Berita Aktor Utama Tambang Batu Bara Ilegal Bukit Soeharto Segera Disidang

by
Berita Aktor Utama Tambang Batu Bara Ilegal Bukit Soeharto Segera Disidang


Jakarta, Pahami.id

Penyidik ​​Badan Penegakan Hukum Kehutanan Daerah (Gakkum) Kalimantan telah merampungkan berkas perkara penyidikan MH (37), salah satu pelaku utama pertambangan. batubara ilegal di kawasan Taman Hutan Raya (Tahura). Bukit SoehartoKalimantan Timur.

Tersangka MH diketahui sebagai pemodal, penanggung jawab, dan juga orang yang memerintahkan operator alat berat berinisial S, B, AM dan NT untuk melakukan kegiatan penambangan batu bara ilegal pada tahun 2022 di kawasan Tahura Bukit Soeharto.

Kepala Badan Penegakan Hukum Kehutanan Wilayah Kalimantan Leonardo Gultom mengatakan, selesainya penyidikan terhadap MH merupakan bukti komitmen solid membongkar jaringan penambangan liar di kawasan hutan.


Keberhasilan ini tidak lepas dari sinergi yang solid antara Balai Gakkum Kehutanan Wilayah Kalimantan, Subdit V Bareskrim Mabes Polri, dan Kejaksaan Tinggi Kalimantan Timur. Kerjasama lintas lembaga menjadi kunci utama penyelesaian kasus ini, kata Leonardo dalam keterangannya, Kamis (8/1).

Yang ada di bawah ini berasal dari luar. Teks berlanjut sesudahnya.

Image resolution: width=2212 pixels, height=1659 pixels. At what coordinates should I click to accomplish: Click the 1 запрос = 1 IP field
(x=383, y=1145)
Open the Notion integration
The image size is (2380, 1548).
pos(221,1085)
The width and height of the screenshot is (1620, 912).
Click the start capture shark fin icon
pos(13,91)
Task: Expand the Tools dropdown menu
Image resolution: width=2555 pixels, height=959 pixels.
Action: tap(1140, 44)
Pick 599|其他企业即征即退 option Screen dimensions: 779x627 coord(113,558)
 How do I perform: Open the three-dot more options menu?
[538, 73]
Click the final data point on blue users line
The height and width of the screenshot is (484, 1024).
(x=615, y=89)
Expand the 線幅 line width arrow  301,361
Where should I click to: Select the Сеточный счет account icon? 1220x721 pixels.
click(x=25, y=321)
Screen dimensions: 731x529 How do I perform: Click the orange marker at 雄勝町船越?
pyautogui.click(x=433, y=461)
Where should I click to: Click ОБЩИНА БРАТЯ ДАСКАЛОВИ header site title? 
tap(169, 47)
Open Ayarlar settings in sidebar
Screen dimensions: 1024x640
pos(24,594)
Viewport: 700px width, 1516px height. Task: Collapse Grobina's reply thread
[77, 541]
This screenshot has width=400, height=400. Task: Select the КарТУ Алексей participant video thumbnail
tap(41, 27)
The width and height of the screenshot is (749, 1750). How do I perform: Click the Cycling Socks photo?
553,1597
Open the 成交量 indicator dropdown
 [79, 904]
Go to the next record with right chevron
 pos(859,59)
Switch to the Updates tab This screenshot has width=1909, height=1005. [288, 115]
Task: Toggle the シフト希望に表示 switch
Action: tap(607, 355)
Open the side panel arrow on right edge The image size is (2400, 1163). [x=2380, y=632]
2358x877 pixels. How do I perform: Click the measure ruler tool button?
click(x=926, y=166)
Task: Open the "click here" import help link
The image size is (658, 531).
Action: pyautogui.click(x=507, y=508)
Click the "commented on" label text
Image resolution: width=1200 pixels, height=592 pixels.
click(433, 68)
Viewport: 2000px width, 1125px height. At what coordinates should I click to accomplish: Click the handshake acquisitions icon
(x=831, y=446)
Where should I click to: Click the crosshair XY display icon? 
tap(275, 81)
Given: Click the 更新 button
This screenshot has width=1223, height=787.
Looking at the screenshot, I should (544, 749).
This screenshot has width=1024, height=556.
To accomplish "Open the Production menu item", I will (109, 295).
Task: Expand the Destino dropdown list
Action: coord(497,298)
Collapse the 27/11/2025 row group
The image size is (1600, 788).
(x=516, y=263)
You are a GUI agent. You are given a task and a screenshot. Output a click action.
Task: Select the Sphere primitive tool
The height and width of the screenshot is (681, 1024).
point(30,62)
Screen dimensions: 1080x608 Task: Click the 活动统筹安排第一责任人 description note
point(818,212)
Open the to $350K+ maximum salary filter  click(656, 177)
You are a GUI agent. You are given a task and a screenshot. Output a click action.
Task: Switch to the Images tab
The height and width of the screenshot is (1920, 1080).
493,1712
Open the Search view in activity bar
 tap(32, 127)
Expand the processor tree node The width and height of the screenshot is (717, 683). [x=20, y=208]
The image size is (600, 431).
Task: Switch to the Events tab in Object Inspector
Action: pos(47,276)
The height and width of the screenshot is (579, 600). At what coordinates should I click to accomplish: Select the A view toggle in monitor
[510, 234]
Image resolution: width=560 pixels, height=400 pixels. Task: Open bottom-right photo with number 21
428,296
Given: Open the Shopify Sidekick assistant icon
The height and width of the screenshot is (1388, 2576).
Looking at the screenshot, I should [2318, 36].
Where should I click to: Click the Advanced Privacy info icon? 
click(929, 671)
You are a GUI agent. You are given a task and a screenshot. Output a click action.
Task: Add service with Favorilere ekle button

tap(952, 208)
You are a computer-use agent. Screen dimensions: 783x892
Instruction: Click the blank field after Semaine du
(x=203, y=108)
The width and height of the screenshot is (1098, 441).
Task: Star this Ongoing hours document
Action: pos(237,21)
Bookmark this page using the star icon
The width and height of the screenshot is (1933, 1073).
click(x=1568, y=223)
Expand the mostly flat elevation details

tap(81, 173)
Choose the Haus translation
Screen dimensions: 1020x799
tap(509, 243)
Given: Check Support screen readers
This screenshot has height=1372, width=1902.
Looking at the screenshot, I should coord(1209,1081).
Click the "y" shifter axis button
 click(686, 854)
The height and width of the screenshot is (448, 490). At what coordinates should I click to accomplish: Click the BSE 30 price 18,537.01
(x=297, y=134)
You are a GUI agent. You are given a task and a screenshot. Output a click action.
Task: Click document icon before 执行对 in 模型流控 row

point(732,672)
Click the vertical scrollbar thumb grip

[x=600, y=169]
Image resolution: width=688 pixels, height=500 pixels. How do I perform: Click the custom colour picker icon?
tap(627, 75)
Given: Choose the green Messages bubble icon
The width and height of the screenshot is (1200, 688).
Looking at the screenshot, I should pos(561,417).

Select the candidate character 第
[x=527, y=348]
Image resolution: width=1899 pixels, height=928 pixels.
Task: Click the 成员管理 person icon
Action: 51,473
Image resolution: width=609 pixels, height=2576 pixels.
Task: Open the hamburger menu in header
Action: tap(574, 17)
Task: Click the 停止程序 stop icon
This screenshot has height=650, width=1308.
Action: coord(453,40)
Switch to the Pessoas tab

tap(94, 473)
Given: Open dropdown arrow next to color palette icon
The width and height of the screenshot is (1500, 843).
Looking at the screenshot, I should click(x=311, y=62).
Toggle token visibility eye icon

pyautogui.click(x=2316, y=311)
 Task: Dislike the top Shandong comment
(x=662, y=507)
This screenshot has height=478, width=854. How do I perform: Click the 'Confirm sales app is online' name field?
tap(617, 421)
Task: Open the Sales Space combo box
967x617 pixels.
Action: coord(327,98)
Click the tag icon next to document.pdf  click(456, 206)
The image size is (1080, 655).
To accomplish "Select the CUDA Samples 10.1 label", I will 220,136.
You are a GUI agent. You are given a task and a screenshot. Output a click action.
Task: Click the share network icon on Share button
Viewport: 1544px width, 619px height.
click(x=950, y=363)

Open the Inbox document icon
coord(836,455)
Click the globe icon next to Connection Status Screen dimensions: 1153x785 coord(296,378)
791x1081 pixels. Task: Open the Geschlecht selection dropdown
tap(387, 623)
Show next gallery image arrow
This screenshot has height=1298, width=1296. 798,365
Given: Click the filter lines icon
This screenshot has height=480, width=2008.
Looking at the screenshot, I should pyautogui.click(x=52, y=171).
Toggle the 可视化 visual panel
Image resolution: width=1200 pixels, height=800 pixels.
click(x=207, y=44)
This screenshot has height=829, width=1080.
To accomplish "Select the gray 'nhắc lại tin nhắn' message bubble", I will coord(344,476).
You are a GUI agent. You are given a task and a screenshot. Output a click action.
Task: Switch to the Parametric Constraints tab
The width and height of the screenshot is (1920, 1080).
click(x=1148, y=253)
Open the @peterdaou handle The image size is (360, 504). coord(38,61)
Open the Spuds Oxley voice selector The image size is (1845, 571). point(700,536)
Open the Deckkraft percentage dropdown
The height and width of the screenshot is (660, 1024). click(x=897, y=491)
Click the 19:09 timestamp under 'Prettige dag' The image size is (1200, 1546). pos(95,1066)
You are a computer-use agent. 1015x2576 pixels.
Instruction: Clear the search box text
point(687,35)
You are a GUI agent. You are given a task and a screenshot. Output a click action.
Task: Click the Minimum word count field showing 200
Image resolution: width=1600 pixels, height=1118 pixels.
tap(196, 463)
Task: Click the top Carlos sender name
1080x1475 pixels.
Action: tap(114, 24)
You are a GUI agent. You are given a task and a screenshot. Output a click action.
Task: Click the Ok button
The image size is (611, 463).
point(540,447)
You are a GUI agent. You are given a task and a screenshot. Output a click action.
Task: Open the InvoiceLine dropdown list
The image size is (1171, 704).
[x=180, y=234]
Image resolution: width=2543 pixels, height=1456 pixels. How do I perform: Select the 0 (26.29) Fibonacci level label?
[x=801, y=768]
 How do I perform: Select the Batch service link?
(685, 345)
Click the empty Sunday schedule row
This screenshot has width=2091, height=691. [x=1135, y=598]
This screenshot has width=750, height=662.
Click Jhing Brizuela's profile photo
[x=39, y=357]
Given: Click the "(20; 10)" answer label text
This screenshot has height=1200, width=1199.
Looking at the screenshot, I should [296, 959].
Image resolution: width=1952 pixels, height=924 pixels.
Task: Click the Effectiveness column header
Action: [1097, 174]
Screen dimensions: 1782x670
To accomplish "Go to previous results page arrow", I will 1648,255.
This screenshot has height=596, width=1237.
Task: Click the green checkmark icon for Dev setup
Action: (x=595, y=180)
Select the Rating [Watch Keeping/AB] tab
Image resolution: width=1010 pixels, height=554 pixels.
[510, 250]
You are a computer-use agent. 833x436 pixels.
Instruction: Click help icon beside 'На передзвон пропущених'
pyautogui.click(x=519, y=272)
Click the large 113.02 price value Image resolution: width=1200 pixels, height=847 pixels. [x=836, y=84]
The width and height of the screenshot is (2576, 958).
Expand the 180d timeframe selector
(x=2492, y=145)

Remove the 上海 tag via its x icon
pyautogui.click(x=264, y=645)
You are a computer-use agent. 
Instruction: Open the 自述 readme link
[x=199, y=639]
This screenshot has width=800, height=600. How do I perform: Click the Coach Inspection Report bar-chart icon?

Leonardo menjelaskan, berkas perkara MH dinyatakan lengkap atau P21 oleh Kejaksaan Kaltim pada 29 Desember 2025. Selanjutnya tersangka dan barang bukti berupa empat unit ekskavator akan diserahkan ke Kejaksaan Kaltim untuk proses penuntutan di persidangan.

Kasus ini merupakan tindak lanjut dari operasi tangkap tangan (OTT) yang dilakukan Tim Operasi SPORC Brigade Enggang Kaltim pada 4 Februari 2022.

Dalam operasi tersebut, penyidik ​​menangkap empat operator alat berat berinisial S (47), B (44), AM (32), dan NT (44) yang melakukan aktivitas penambangan batu bara ilegal di kawasan jalur hijau Waduk Samboja. Lokasi ini secara administratif berada dalam wilayah Ibu Kota Nusantara (IKN).

Buronan selama tiga tahun

MH diketahui sudah masuk Daftar Pencarian Orang (DPO) selama tiga tahun terakhir, sebelum akhirnya ditangkap. Dalam kasus ini, MH dijerat berdasarkan Pasal 78 Undang-Undang Nomor 41 Tahun 1999 tentang Kehutanan dengan ancaman hukuman penjara paling lama 10 tahun dan denda paling banyak Rp 5 miliar.

Sementara itu, Direktur Jenderal Penegakan Hukum Kehutanan, Dwi Januanto Nugroho mengatakan, penegakan hukum terhadap praktik penambangan liar di kawasan konservasi Tahura Bukit Soeharto yang kini masuk dalam re-demarkasi IKN akan terus dilaksanakan secara konsisten.

“Langkah penegakan hukum ini bertujuan untuk memberikan efek preventif selain menyelamatkan sumber daya hutan dari kerusakan ekologi. Kami berkomitmen untuk terus menjaga kawasan hutan dari aktivitas ilegal,” ujarnya.

Selain itu, Dwi juga menyampaikan apresiasi atas kerja sama dan sinergi yang telah terjalin baik antara Direktorat Jenderal Penegakan Hukum Kehutanan dan instansi terkait.

“Kami mengucapkan terima kasih dan apresiasi kepada Kejaksaan Tinggi Kaltim. Kami optimis ke depan penegakan hukum kehutanan akan semakin kokoh dalam menangani kejahatan kehutanan yang semakin kompleks,” tutupnya.